When the red-band trailer for Pineapple Express “leaked” to YouTube, Entertainment Weekly flooded the zone, posting back-to-back articles suggesting that Apatow himself was the leaker and that Sony pulled it out of fear that the clip seemed to be “endorsing marijuana use to minors.” If you type in your name, date of birth, and Zip Code, you can enter the restricted section of the official site and watch for yourself. How inflammatory is it? We see drugs with paraphernalia, a blissful Rogen driving while smoking pot, a midwestern woman dropping the F-bomb, and, most memorably, Franco comparing the smell of pot to the scent of God’s “vagina.”

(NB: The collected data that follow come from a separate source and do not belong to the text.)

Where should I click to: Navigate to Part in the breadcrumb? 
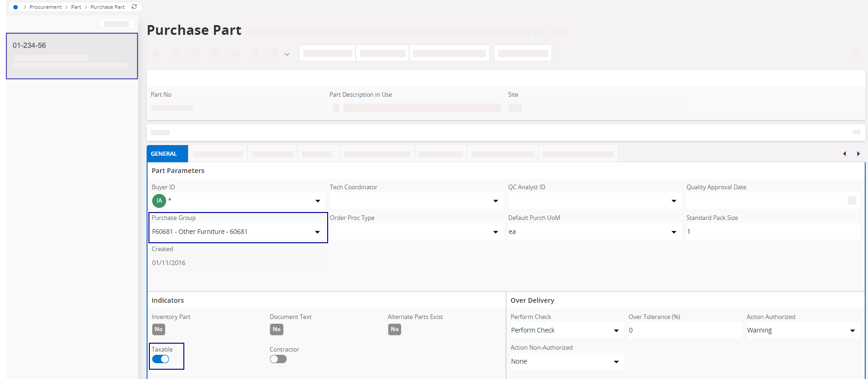click(76, 7)
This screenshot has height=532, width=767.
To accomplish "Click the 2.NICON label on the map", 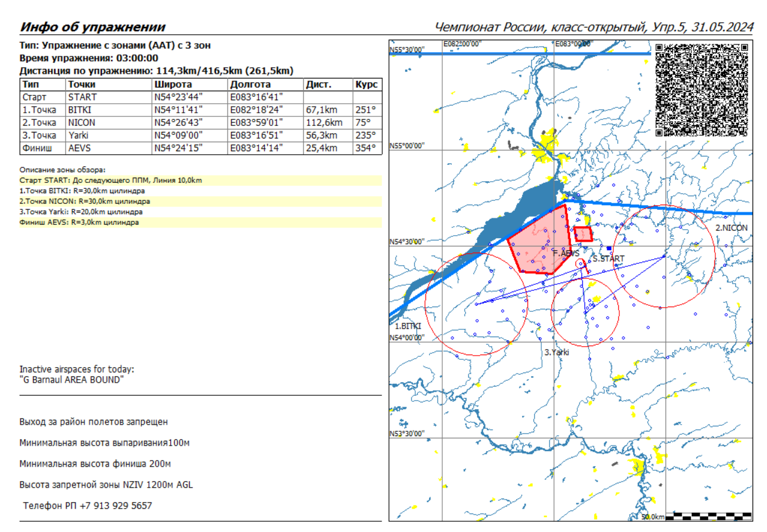I will (731, 228).
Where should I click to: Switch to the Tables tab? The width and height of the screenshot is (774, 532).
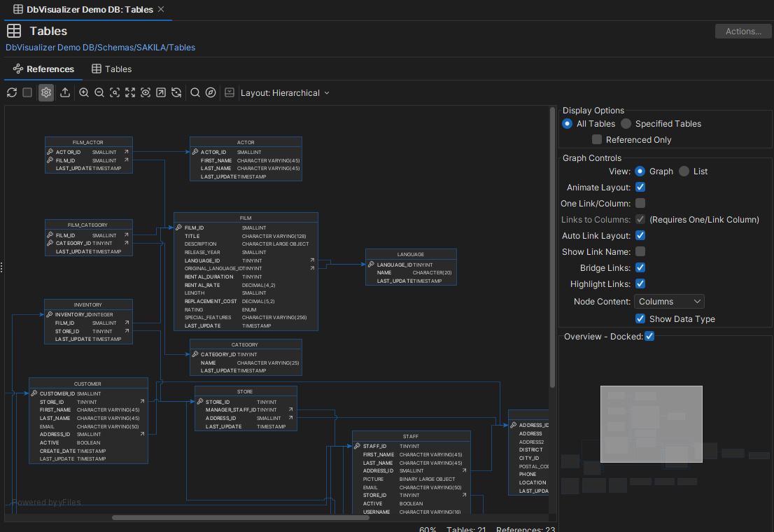click(119, 69)
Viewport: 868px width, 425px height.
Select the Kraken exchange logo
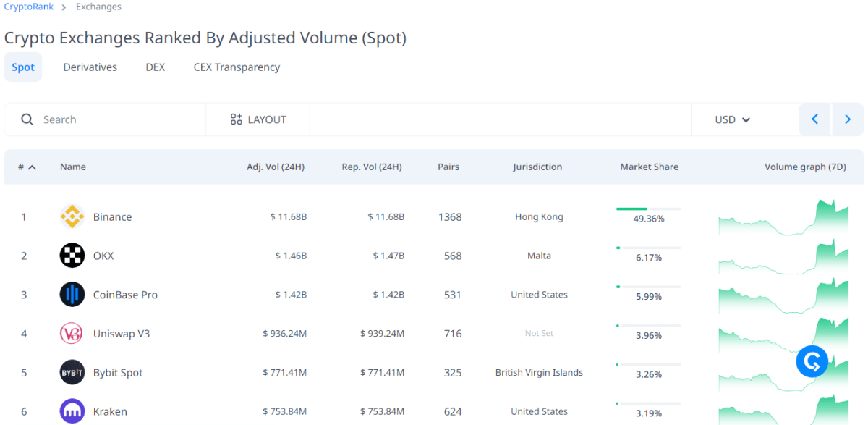[x=71, y=411]

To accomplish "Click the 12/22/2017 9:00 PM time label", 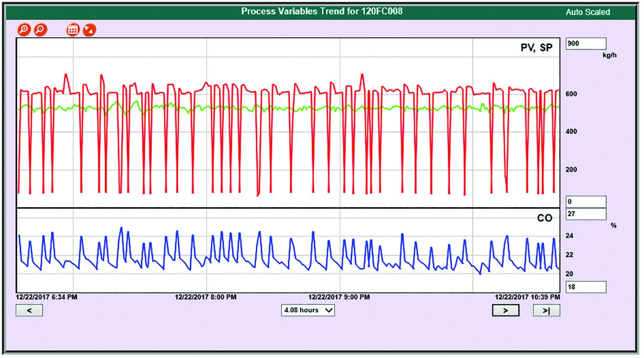I will [339, 297].
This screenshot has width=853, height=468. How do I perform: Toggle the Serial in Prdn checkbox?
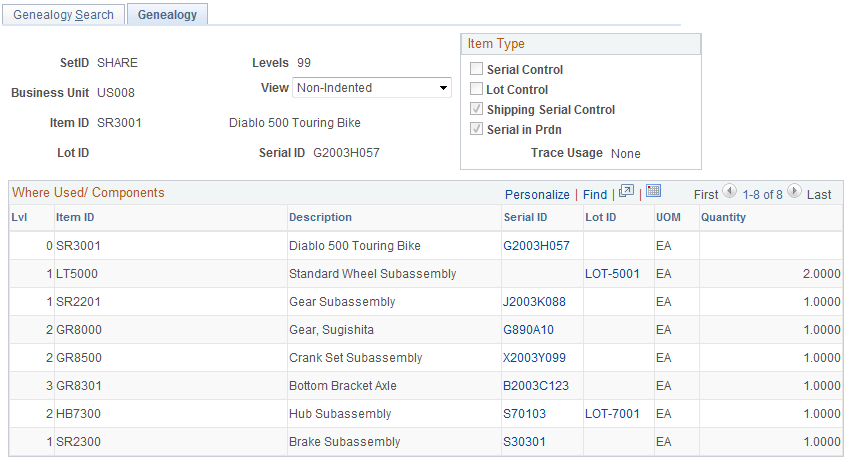(476, 129)
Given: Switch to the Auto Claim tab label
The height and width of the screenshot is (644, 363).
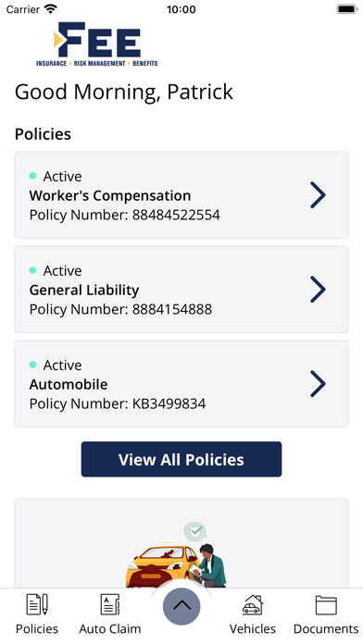Looking at the screenshot, I should click(110, 629).
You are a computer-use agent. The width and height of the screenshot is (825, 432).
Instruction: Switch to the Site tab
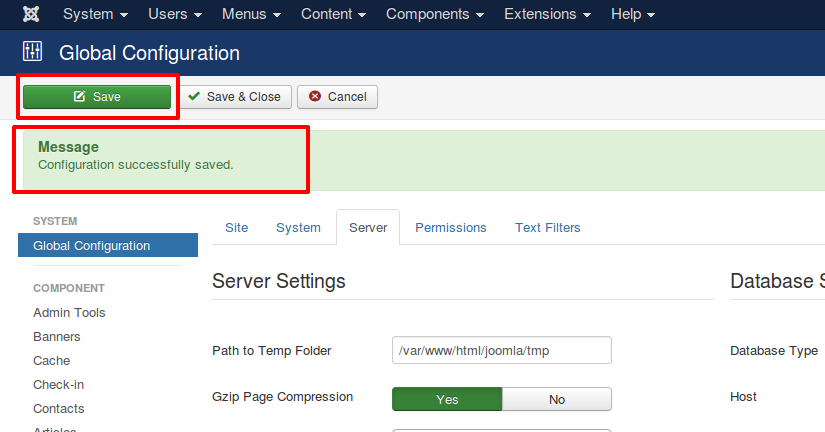click(x=236, y=228)
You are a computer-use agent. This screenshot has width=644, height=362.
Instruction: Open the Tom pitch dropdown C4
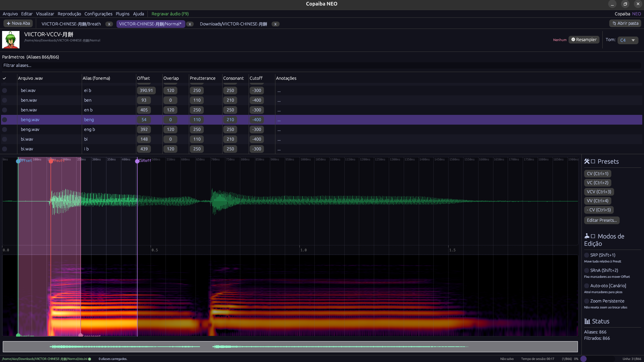628,40
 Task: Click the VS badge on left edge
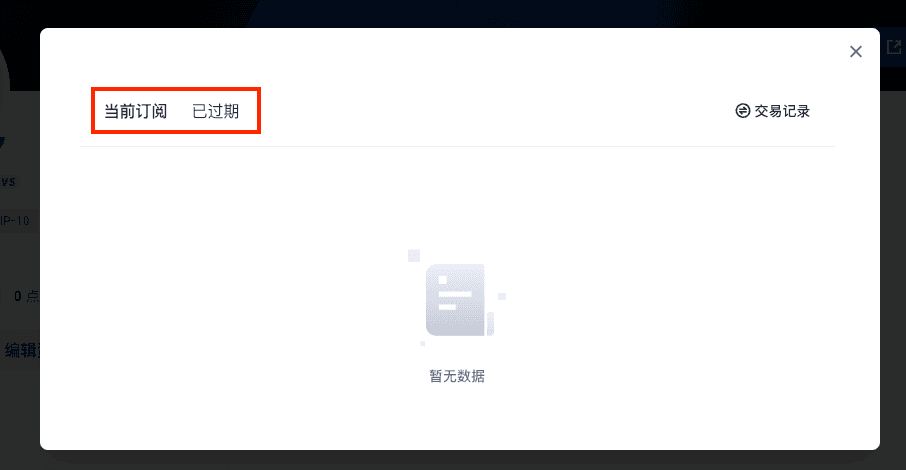tap(9, 182)
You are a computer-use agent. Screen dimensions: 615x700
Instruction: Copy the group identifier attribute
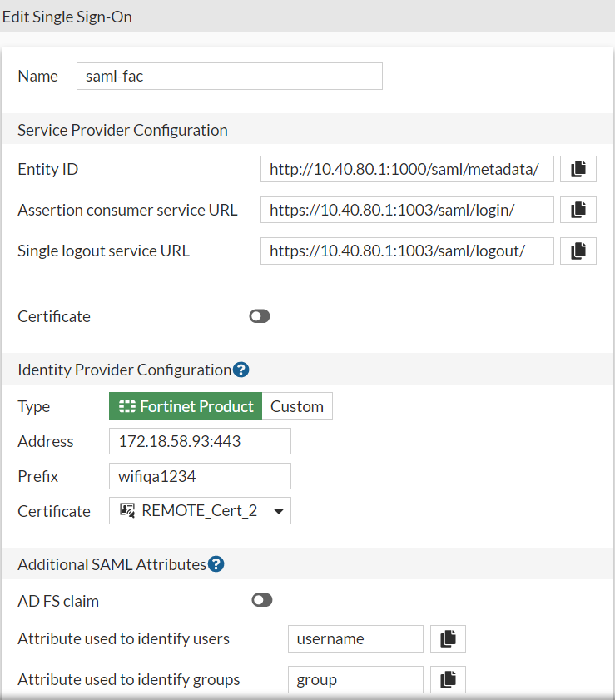(x=448, y=679)
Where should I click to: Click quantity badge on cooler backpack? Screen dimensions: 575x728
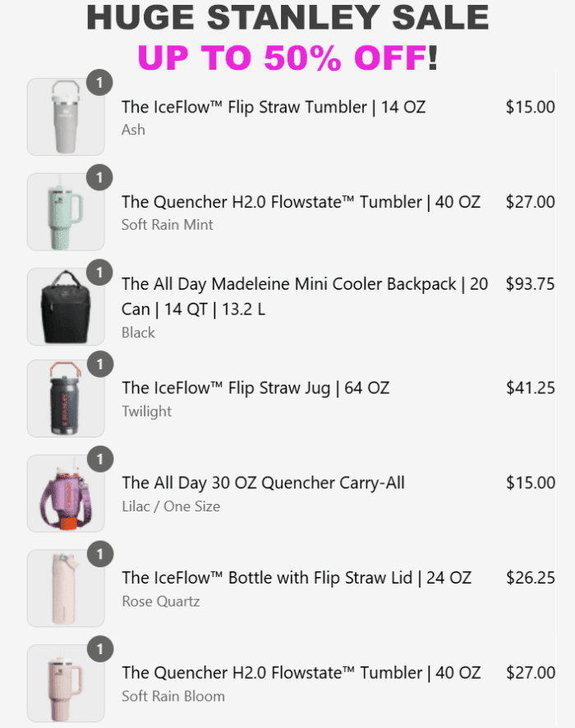99,272
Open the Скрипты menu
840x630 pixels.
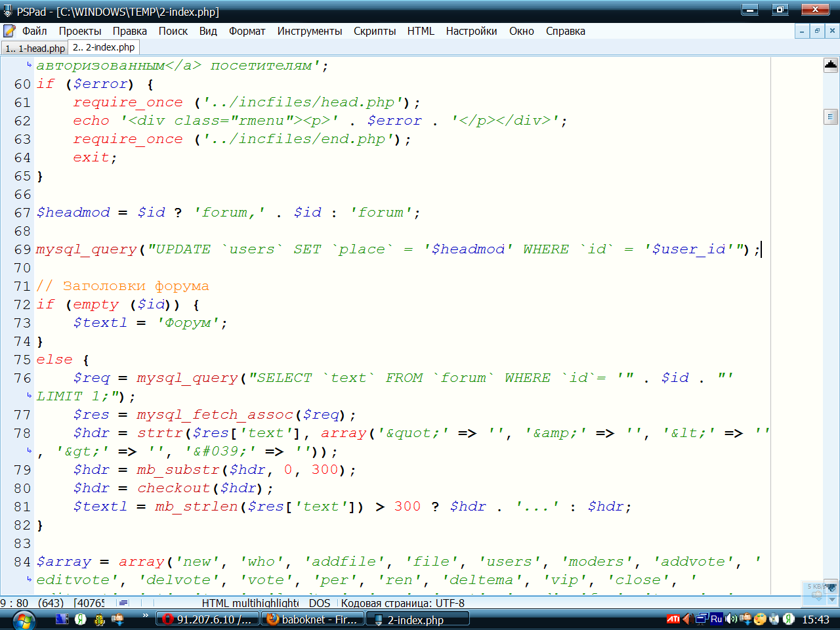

It’s too bad the supposedly turbocharged grass that Dale and Saul smoke (it’s called “Pineapple Express”) unleashes no special powers; it’s doesn’t seem much different from the Hawaiian stuff that screwed up my sophomore year of college. In any case, the Apatow Factory takes an opportunistic attitude toward drugs: Wring as many gags out of them as possible, then make it clear that the heroes must set aside their bongs and spliffs and take responsibility for their (and their dependents’) lives. (It was entertaining to watch right-wing moralists tie themselves in knots over Knocked Up: “It’s pro-life—never mind the promiscuity and drugs!”) In Pineapple Express, the dysfunctional hero summons the will to descend on the underground lair of the kingpin (Gary Cole) and his spunky bad-cop sidekick (Rosie Perez) to save the life of his friend, so in 90 minutes we go from Cheech and Chong to Die Hard.

 

In Knocked Up, Rogen’s unself-conscious jabber had a hilarious charge: The more he rationalized his inadequacies, the lower your jaw dropped. Here that jabber feels like shtick—and, with all the echoes of Albert Brooks, secondhand shtick. Dale has a very cute blonde high-school girlfriend, but it’s even harder to fathom her attraction to him than it was Katherine Heigl’s. This is a very insular universe, arrested in some creepy (but financially bounteous) pubescent twilight zone. When Dale carries the limp Saul from a burning building (it echoes Superbad’s climax), it’s anyone’s guess if Rogen and Goldberg mean to underline or parody the homoeroticism of buddy pictures.

 

The director, David Gordon Green, makes a gung ho leap here from glacial indie art pictures (George Washington, Snow Angels) to the land of mainstream slob-comedy; the only distinctive touch he brings is wide-screen framing, which means a lot of dead space on the sides. But apart from a promising prologue with Bill Hader as a thirties marijuana test subject, the whole movie is dead space. In Hot Fuzz, the British team of Edgar Wright and Simon Pegg (Shaun of the Dead) mixed parody and gore in ways that made wheezy action-movie conventions feel invigoratingly strange. But Wright and Pegg’s comedy is rooted in a real place. Apatow and Rogen’s hails from a never-never land where fat stoners can play with guns and hit the bull’s-eye.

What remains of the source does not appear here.